Re: Embedded language ID pr

From: Mark Davis (mark_davis@taligent.com)
Date: Sat Sep 09 1995 - 20:17:44 EDT


Subject: RE>>Embedded language ID pr Time: 4:13 PM Date: 9/9/95

I guess a clearer question would be: what do you want to use language ids for,
and why is it that you don't use rich text in that context?

--------------------------------------
Date: 9/9/95 12:37 PM
To: Mark Davis
From: Mark Leisher
    Mark> Subject: RE>>Embedded language ID proposal Time: 5:42 PM
    Mark> Date: 9/8/95

    Mark> I am still unconvinced of the need to have language
    Mark> information in plain text; there are legitimate needs for
    Mark> that information, but there are needs for other particular
    Mark> attributes that go along with rich text, and it is hard to
    Mark> see why this one should be singled out.

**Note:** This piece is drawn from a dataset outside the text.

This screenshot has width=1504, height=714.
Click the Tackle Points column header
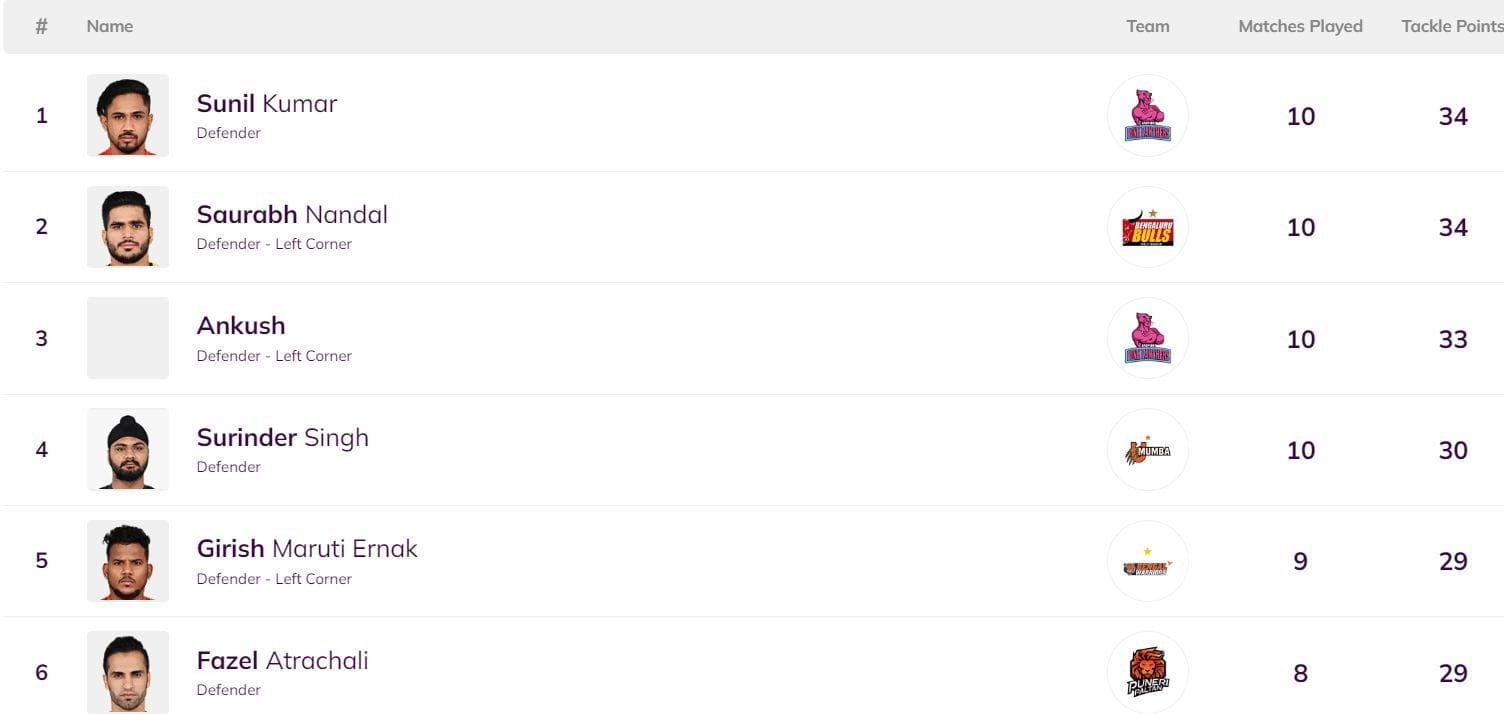(1451, 27)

For the most part I personally agree that language identifiers would
seem most logically markup.

But from a multilingual natural language processing perspective (and
perhaps others), having a single codeset with embedded language
identifier capability would provide an attractive reference text
representation.

Had the proposal not provided any utility for areas other than ours, I
doubt we would have bothered to present it other than as an
idiosyncrasy of our particular Unicode support implementation.

    Mark> In terms of commenting on these particular suggested private
    Mark> use implementations, the string scheme (LANG_ID_START text
    Mark> LANG_ID_END) has the very considerable drawback of
    Mark> introducing fr_FRgarbageen_US into data streams that don't
    Mark> recognize LANG_ID_START, LANG_ID_END. Using independent
    Mark> private use characters exclusively at least allows other
    Mark> implementations to filter them out without knowing
    Mark> bracketing semantics.

Telling point. I hadn't thought of that.

    Mark> As far as terminology goes, these are not combining
    Mark> characters: they are not positioned relative to a preceding
    Mark> base character; they are not positioned at all! They are
    Mark> more akin to the formatting characters such as RLM or ZWJ.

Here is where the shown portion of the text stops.